You can see that there is a multitude of editors in the Emacs category. The list also mentions the implementation and the extension language.
> GNU Emacs is what people usually mean when they speak about Emacs
That's a bit sad. It's like saying "Linux" and think that its the same as "Debian Linux". Similar there are a lot of different Emacs-like editors. Claiming that there is only a single way to implement Emacs goes against the evidence that there are a lot of Emacs-like editors, which are not implemented in C + Emacs Lisp, including the original first Emacs.
I would think that by far the most important Emacs is GNU Emacs, but I don't think its implementation language choice (C + Lisp) is necessary to implement an extensible Emacs-like editor. Also be aware even though GNU Emacs is a popular Emacs editor, there are some people who are using different Emacs-like editors instead. I typically use a Hemlock variant written in Common Lisp and Zmacs, written in ZetaLisp. Both core designs date back many decades, actually even before GNU Emacs existed.
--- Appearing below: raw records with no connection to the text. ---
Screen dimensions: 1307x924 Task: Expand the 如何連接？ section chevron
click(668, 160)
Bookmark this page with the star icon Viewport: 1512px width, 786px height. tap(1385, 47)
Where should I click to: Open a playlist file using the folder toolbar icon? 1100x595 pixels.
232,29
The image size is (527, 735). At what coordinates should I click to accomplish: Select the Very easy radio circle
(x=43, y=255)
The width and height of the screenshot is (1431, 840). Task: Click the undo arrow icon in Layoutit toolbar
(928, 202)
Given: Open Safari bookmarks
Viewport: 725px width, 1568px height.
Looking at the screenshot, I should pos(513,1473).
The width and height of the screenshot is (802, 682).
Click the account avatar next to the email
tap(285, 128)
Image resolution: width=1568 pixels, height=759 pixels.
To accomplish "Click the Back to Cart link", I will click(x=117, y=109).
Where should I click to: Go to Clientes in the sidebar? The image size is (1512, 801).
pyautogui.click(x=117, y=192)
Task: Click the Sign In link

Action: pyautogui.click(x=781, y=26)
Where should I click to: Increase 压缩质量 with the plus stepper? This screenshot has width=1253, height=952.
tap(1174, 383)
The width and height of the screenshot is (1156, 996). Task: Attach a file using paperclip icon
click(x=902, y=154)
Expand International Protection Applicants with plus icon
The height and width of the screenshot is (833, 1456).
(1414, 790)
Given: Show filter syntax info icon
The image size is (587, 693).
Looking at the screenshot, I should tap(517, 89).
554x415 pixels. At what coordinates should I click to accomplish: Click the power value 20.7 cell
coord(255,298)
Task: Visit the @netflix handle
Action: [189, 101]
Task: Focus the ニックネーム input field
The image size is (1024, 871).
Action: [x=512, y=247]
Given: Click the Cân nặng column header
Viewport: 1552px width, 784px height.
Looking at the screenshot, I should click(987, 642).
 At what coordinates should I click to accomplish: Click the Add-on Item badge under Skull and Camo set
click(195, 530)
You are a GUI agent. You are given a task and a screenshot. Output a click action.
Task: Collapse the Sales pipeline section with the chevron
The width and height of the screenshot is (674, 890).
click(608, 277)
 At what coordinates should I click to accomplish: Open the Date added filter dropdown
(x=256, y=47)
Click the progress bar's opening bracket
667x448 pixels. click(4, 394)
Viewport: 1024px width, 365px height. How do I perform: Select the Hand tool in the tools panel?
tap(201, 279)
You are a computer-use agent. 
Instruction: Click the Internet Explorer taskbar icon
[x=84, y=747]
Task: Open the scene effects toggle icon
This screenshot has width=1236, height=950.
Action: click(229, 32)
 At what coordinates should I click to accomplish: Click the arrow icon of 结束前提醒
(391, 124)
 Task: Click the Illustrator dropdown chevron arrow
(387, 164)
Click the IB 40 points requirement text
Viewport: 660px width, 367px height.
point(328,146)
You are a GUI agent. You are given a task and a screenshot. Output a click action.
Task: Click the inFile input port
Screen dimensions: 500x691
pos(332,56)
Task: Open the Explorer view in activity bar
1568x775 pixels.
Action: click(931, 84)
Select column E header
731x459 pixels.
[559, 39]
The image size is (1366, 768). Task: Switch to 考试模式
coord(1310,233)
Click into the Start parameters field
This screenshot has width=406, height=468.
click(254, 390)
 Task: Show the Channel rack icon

> I typically use a Hemlock variant written in Common Lisp and Zmacs, written in ZetaLisp.
So, I still can't see how that doesn't prove my point even further. These Emacs variants are based on Lisps, like you just said. I don't see anything "Emacs-like" today that's hugely based on a non-homoiconic language. Please, if you know any editor that allows me to modify the behavior of any given function/procedure/command with the same level of granularity as the advising mechanism of GNU Emacs, I would love to know about it.
Look at the list of Emacs-type editors. Plenty of them were not written in Lisp.
> Please, if you know any editor that allows me to modify the behavior of any given function/procedure/command with the same level of granularity as the advising mechanism of GNU Emacs, I would love to know about it.
Zmacs did that before GNU Emacs existed. It also allowed ALL parts of the editor to be changed, not just the ones written in Emacs Lisp for GNU Emacs. Remember, the core of GNU Emacs - both the core Lisp implementation and some core editor and UI functionality - is written in C.
Btw., on a real Lisp Machine the editor (Zmacs) was not the main user interface. For example on a Symbolics (but also in Interlisp-D), the listener and a file browsers were their own applications. Zmacs in Genera has a Dired mode, but no listener. Also Genera can run multiple Zmacs windows in the same Lisp, running concurrently -> the Lisp supports multiple threads and the applications use that feature.. Something which GNU Emacs can't easily do. It's mostly blocking and single threaded. Something which can't be easily fixed in Emacs Lisp.
Run Lisp code in GNU Emacs in the REPL (m-x ielm) and it blocks the UI. That can't trivially fixed and is a major implementation fail of GNU Emacs.
Other Emacs-like editors can run multiple things, without blocking the user interface.